Some of my favorite writers have mastered the difficult task of writing tragic comedies in which their characters decide wrongly again and again. Graham Greene did it. Michael Chabon does it. In movies, the Cohen brothers do it. It's a difficult task because it requires the writer to compel his readers to believe in a sort of supreme irrationality in the citizens of their fictions. The tragedy is in the inescapability of picking the wrong door; the comedy, likewise.

I find this a helpful lens in regarding the Bush Administration, which functions on a similar system: if there's a decision to be made, by god, they'll make the wrong one, often spectacularly so.

That's why, although I'd like to dismiss it, I have to take it seriously when Sy Hersh writes that the civilians in the Pentagon and the boys in the West Wing want to nuke Iran. Rationally, it seems impossible. We haven't the power to do it; we're bogged down elsewhere; the consequences would be so monstrously, self-evidently catastrophic that no sane person could consider it. But the impediments that fact and consequence set on the behavior of the rest of us clearly don't apply to these people, whose capacity for consideration was long ago smothered beneath a towering accretion of slogans.
Put otherwise, these jokers may well do it because it’s precisely the wrong thing to do, the least possible, the most likely to do great harm.

As is and was the case with Iraq, there’s frightfully little indication that anyone has actually thought about what the hell we’d do with the place after the first bombs start falling. The most fanciful thinkers seem to believe that some sort of spontaneous revolution would break out, in that inimitably passive Americo-journalistic construction. That anyone believes aerial bombardment would spark domestic revolt is a testament to the level of political sophistication in the higher circles of our military in government. “Every animal is driven to pasture with a blow,” said Heraclitus, which may be true, but which is hardly a principle for modern international affairs. Iranians—some, many, most—may dislike the rule of the mullahs, but we’ve provided a far-too-adequate external foil for the ruling regime with our deadly, swashbuckling vandalism of an entire neighboring nation. Give me Liberty or Give me Death—that’s a notion I and a few others hold dear, but in truth, the vast majority of human race would rather be repressed than dead.

Will the US bomb Iran? It’s as yet impossible to say, though I place my bets in the Yes column. Either way, it’s folly to discount it as impossible simple because it’s impossible. If nothing else, the dauphin and his ministers have proven that sort of thinking pretty much past the expiration date.

4 comments:

FluffyOldCat said...

perhaps they might get a surroage to do the bombing...like Israel...and then force themselves to have to "get into the confrontation"...and radically change the entire poplitical picture here in the US.

They will either get Russia to be their ally as in "getting into the confrontation to maintain peace
"...or they will create a dictatorship/fascist political structure here in the US and prevent elections from occurring in 2008.

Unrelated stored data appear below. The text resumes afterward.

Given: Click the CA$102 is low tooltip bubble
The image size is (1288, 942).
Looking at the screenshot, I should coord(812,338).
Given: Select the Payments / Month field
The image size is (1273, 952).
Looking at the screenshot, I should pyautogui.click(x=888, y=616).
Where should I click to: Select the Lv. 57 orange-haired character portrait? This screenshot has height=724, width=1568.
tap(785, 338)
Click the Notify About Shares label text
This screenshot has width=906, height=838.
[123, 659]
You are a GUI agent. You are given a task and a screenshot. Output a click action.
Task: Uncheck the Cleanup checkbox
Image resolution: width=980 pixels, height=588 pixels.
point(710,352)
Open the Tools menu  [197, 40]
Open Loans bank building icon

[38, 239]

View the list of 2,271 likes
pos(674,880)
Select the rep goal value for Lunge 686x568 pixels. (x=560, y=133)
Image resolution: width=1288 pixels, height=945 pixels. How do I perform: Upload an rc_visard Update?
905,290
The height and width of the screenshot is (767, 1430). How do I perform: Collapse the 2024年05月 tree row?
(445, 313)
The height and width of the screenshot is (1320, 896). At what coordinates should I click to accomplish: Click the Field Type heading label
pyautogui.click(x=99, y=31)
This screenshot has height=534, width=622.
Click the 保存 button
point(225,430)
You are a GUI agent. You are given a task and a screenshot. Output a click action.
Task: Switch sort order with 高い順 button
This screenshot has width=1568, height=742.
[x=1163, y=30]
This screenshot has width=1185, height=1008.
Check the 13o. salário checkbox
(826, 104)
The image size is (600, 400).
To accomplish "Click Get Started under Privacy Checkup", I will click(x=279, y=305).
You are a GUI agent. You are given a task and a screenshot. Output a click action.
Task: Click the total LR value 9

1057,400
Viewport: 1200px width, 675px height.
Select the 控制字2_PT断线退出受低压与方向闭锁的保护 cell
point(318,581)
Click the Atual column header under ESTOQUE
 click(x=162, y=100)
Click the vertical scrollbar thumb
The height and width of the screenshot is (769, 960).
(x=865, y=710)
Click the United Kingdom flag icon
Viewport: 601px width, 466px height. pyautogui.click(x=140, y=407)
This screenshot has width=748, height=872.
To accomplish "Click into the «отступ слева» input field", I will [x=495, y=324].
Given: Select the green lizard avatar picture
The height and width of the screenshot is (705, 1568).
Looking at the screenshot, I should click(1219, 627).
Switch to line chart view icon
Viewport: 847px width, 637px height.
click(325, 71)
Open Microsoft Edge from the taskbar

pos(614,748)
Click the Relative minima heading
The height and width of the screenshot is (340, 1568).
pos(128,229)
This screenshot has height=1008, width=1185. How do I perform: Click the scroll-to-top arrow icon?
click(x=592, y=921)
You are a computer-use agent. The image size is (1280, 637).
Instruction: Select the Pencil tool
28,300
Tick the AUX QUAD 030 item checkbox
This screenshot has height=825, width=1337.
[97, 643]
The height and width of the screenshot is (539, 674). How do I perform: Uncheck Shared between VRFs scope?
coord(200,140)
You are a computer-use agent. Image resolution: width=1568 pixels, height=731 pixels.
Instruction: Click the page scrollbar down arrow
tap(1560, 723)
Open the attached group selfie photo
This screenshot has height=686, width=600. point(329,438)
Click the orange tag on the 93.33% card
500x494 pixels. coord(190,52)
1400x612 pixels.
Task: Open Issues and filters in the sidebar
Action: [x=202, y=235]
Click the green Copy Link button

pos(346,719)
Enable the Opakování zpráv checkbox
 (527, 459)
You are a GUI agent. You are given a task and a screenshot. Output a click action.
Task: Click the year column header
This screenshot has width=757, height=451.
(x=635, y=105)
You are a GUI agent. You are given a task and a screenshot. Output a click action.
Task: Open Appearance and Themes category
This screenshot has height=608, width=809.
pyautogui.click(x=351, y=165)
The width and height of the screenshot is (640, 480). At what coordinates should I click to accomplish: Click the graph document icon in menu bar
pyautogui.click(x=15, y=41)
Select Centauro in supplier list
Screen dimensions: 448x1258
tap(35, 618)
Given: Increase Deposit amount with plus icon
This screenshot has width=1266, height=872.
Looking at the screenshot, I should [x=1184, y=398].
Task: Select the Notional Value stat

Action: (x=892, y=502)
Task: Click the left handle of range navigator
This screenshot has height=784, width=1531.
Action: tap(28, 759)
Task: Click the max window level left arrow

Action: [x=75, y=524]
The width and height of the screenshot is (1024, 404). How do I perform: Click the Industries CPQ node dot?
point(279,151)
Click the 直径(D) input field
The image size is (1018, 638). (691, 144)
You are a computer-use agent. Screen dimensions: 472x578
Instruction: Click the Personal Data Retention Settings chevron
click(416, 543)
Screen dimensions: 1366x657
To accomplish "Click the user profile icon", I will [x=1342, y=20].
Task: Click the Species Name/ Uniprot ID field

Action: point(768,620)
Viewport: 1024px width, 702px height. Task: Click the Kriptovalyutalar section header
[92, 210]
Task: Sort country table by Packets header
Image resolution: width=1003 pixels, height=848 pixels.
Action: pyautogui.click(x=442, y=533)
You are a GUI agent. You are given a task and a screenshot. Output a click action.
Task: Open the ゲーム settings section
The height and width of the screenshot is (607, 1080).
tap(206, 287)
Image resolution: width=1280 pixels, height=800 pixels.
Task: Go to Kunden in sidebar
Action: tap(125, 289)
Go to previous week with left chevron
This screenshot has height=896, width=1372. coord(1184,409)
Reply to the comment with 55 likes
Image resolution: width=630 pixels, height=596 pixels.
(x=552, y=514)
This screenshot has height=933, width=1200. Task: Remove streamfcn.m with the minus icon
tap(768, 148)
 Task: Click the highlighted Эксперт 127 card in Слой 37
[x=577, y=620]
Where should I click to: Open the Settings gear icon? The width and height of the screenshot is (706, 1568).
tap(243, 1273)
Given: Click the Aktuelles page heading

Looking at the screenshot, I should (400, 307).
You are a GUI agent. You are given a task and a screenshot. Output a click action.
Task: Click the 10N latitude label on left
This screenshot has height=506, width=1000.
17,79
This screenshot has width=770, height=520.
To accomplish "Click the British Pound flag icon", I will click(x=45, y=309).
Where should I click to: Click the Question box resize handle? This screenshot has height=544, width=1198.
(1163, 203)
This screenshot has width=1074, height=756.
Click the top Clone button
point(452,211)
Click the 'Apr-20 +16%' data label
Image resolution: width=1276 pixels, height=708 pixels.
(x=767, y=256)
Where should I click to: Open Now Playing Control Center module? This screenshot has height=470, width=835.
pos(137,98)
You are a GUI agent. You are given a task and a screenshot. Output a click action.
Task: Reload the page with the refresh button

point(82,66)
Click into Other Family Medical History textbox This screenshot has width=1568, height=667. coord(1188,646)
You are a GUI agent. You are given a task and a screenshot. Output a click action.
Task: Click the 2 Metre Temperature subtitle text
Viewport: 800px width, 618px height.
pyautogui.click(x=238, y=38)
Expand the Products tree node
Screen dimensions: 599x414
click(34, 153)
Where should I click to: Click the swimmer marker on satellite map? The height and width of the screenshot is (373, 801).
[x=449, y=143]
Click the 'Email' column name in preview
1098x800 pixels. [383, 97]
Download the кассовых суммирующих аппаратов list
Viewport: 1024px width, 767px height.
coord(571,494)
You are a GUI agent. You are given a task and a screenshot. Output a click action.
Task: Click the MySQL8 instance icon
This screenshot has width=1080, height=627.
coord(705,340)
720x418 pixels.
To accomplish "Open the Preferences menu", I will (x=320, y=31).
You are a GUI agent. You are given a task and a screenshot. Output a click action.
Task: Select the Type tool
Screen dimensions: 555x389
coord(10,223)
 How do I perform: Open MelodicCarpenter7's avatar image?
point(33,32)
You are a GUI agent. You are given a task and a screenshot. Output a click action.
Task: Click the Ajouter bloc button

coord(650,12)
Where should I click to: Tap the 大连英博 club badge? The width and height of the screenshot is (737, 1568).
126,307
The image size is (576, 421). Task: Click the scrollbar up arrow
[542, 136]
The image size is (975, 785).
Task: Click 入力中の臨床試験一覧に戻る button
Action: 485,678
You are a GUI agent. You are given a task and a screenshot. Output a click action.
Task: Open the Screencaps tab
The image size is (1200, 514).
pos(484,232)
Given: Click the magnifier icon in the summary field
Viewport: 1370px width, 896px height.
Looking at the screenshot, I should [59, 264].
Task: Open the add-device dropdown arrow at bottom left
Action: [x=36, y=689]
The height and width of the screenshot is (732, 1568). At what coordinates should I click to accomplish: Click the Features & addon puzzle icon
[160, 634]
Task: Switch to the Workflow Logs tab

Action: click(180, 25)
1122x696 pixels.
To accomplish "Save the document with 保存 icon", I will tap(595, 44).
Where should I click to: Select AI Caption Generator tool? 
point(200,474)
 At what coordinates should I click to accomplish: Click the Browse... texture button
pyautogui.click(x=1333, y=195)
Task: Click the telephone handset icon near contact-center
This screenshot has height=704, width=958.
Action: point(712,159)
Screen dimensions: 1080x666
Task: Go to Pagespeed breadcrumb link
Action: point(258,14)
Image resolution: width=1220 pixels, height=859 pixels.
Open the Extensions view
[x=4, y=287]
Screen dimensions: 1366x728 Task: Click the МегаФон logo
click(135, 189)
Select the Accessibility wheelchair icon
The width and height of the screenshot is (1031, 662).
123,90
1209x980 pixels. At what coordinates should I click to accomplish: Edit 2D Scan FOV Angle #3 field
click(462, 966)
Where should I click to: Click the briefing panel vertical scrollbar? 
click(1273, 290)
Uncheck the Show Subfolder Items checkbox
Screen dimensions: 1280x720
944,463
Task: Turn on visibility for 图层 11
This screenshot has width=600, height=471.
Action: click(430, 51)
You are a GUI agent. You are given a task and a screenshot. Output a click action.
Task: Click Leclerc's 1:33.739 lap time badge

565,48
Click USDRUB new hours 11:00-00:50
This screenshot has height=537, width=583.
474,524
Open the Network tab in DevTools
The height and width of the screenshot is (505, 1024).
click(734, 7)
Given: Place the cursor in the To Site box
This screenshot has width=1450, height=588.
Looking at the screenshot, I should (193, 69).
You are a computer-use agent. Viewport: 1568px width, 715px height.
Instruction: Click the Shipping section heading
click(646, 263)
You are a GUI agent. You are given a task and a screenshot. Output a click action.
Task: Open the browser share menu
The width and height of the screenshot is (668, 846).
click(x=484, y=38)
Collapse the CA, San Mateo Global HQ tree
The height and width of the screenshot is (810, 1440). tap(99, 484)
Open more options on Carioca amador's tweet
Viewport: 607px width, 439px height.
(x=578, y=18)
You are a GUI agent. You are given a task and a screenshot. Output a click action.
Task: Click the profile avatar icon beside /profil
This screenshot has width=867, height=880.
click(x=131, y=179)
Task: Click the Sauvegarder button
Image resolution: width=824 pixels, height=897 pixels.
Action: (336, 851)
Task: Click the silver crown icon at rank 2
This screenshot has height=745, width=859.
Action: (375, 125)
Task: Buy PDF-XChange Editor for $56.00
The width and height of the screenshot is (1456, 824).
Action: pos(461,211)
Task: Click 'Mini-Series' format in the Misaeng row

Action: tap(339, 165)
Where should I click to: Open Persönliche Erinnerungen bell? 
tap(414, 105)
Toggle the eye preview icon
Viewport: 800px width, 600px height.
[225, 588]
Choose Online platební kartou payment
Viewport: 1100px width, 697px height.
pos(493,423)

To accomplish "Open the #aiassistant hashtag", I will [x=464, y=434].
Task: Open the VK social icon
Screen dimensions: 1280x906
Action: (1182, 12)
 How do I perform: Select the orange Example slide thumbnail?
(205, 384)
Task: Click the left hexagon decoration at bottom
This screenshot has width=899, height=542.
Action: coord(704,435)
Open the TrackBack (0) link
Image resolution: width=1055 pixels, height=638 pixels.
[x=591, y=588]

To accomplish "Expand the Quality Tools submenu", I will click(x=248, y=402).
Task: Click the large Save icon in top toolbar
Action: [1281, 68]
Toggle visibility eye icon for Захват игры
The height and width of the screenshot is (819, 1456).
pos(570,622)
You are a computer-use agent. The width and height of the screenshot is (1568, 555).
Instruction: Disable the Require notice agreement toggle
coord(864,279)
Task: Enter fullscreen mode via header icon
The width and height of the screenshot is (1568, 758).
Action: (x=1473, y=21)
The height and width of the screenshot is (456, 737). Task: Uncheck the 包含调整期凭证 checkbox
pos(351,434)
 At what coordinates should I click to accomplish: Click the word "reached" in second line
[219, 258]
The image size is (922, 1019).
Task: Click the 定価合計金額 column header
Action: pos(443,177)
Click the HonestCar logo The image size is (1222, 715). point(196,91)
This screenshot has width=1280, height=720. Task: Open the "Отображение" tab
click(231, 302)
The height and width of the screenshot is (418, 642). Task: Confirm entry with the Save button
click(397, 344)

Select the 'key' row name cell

Whatever decision they make, you can be sure that Russia will be involved somewhere in the equation.

Russia is a full nuclear power nation, along with the US.

Russia has sided probably with Iran as well as China and India in many war games, probably precisely for these kinds of potential reasons, where they must ally themselves with the potential "enemies of the US", in order to control the hegemony and super power status of the US.

The US cannot afford to have Russia get involved in an antagonistic sense. And they very well could do so...as they [US] are juggling to have power hegemony in that part of the world as well as in China, Asia and India, along with those easter european states that are part of the Shanghai Cooperation Organization which includes Russia and China [SCO], and in which India Pakistan and iran have been invited to join.

The US is fully aware of all these alliances that have been taking place consistenly and persistently over the last three-four years between these global giants.

The US is playing "Russian Roulette" with their political and national and military "head".

The US would be foolish at this time of economic duress, military duress to create empty and false threats, but great nations have been known throughout history to wreak havoc simply because the leadership has no "instinct for what is safe, judicious and self-surviving".

Anonymous said...

Reminds me of what Selznick or one of the other old-time H-moguls once said when asked why H-wood don't make more great films than it does ... he simply asked the questioner to reflect upon the fact that H-wood don't even have to make one to be economically viable.

Robert said...

Anyhow, if we're using nukes, I'm pretty sure that at best, that's Liberty AND Slow, Painful Death.
Which is not much of a selling point for the Wonders of Democracy (C).

IOZ said...

Don't make me think of Hollywood and politics. It just reminds me how much the people love a good BOOM!